Morning light filtered through the barred window, pale and indifferent.

Gandalf lay flat on the floor, drooling into a pillow of bundled robes. Radagast snored softly beside him, one leg twitching, his arms curled around a rock he had named "Timothy" in the night.

Elven music drifted gently through the air again—somewhere between a lullaby and a hymn. Another bard had taken over at some point, her voice soft as silk and just as dull. The harp chimed quietly.

🎵 "Breathe now, o morning leaf, in sunlight's kiss you stir…" 🎵

Neither wizard stirred. They had stopped reacting five songs ago.

Then came the metallic clank of the cell door being unbolted.

Radagast stirred. Gandalf groaned.

"Is it lunch?"

"Is it… execution?"

The door creaked open.

They looked up—and froze.

Standing in the hall were Elves.

Not guards.

Civilians.

Dozens of them.

At the front stood a line of mothers—hair braided with judgment, sleeves rolled up with purpose. Their eyes blazed. And between them, a half-circle of children—small, well-dressed elflings aged perhaps three to six. Their fists were clenched. One had a tiny wooden sword. Another clutched a spoon.

Gandalf blinked.

"...are we under attack by a kindergarten class?"
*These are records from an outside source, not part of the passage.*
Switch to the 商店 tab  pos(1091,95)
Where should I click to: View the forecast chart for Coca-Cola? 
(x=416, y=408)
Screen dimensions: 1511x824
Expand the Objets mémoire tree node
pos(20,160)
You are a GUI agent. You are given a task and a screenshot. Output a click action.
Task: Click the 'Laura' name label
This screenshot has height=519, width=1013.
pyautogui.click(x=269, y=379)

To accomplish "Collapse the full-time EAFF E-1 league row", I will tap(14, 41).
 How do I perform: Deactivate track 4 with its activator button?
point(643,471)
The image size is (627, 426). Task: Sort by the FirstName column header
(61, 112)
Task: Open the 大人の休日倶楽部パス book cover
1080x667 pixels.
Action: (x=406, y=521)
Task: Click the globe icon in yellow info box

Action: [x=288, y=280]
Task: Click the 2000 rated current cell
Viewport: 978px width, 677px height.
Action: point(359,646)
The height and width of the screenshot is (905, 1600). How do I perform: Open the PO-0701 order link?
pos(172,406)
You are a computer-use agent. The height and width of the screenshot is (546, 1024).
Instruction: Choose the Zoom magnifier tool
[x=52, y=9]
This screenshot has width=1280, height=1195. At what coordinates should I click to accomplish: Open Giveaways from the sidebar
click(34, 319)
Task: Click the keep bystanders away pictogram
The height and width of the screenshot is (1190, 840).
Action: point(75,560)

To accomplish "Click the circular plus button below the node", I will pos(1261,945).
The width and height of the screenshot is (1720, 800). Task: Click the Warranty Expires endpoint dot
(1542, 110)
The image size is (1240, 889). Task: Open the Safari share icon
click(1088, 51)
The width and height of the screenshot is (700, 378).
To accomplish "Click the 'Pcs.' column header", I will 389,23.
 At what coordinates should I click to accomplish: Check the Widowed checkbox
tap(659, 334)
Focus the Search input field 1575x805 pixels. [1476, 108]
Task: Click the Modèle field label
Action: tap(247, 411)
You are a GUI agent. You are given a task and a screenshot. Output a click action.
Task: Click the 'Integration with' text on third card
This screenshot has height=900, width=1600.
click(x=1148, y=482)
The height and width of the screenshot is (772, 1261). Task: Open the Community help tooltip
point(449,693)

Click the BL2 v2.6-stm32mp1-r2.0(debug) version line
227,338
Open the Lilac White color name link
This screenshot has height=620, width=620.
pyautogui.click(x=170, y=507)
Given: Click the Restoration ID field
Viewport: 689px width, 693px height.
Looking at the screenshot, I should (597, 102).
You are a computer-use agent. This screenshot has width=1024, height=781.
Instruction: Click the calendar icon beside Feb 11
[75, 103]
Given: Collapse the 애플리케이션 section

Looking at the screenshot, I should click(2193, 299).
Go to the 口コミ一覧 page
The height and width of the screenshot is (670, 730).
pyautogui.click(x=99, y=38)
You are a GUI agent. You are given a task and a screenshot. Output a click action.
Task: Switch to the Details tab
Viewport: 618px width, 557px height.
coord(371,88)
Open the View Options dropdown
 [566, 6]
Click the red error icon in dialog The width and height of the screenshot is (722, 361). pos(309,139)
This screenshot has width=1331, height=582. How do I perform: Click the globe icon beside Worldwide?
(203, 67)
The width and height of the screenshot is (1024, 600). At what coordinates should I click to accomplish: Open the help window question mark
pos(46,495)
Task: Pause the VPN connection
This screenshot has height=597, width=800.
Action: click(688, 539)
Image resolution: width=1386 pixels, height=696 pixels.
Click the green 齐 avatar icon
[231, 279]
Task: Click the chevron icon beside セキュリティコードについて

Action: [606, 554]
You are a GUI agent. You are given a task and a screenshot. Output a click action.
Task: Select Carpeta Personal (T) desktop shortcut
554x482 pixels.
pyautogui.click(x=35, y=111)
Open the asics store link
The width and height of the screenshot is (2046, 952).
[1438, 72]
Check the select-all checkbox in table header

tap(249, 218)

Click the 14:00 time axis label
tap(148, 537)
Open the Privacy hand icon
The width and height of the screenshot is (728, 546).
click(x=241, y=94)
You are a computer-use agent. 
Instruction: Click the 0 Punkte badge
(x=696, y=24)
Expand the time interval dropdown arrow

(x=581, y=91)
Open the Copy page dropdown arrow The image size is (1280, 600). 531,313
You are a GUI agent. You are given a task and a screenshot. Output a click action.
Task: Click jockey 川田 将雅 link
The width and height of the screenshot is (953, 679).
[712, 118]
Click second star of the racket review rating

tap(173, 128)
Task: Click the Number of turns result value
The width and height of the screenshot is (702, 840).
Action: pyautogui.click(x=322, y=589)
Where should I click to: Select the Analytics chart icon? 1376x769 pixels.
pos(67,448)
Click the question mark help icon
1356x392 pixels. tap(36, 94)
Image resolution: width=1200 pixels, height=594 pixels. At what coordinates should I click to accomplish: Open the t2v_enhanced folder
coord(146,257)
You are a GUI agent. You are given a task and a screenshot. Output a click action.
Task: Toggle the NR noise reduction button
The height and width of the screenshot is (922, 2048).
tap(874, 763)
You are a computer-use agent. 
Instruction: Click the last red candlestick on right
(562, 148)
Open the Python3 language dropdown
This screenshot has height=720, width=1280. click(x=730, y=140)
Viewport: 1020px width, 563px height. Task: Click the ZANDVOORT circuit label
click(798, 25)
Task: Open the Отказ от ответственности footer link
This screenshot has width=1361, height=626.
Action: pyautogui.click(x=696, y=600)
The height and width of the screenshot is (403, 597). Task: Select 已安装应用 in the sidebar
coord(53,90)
Radagast whimpered, "I—I d-d-don't want to hit children!"

A high-ranking mother stepped forward, her voice clipped and professional.

"This is your first reeducation wave. Our youngest will be correcting your behavior."

She turned.

"Go ahead, darlings. Knees and ribs. Just like we practiced."

The children surged in.

Tiny fists pelted Gandalf's shins. One child headbutted Radagast's side like a determined squirrel. A girl no taller than a bucket began slapping Gandalf repeatedly in the face, muttering "BAD! BAD!" with the rhythm of a tambourine.

Gandalf screamed.

"THIS IS ILLEGAL!"

Radagast curled into a ball. "T-they have spoons! H-h-hard spoons!"

"Wave two!" shouted another mother from the doorway.

In came the next group—seven to twelve. Taller. Meaner. One had a slingshot. Another brought a flute and used it like a baton.

Radagast howled as a preteen boy stomped on his foot with a polished boot.

Gandalf tried to stand, but a particularly aggressive ten-year-old climbed on his back and began beating him with a book titled Civic Conduct and Emotional Harmony.

"IS THIS FOR SCHOOL CREDIT?!" Gandalf yelled.

"Yes!" the boy screamed back, delighted. "Extra points if you cry!"

The mothers watched approvingly. One braided her daughter's hair mid-beating. Another passed out lemon water and cheered.

The bards kept playing.

🎵 "...and your tears shall feed the soil of reformation…" 🎵

Radagast began sobbing. "I-I-I w-w-wanna go back to the mushroom caves…"

Gandalf flailed helplessly.

"WE ARE IMMORTAL BEINGS! NOT TRAINING DUMMIES!"

And from the hallway, a matriarch's voice rang out, calm and ominous:

"Wave three, prepare yourselves."

The footsteps of teenagers echoed into the cell.

And they were wearing boots.

The stomp of boots echoed louder now.

From the hallway came a flood of teenagers—dozens of them, all mid-adolescence, eyes gleaming with the righteous wrath of youth and barely suppressed trauma.

They were dressed in a bizarre hybrid of elven elegance and experimental rebellion: capes over cargo trousers, leather vambraces paired with bedazzled tunics, and runic tattoos drawn in what looked suspiciously like charcoal eyeliner.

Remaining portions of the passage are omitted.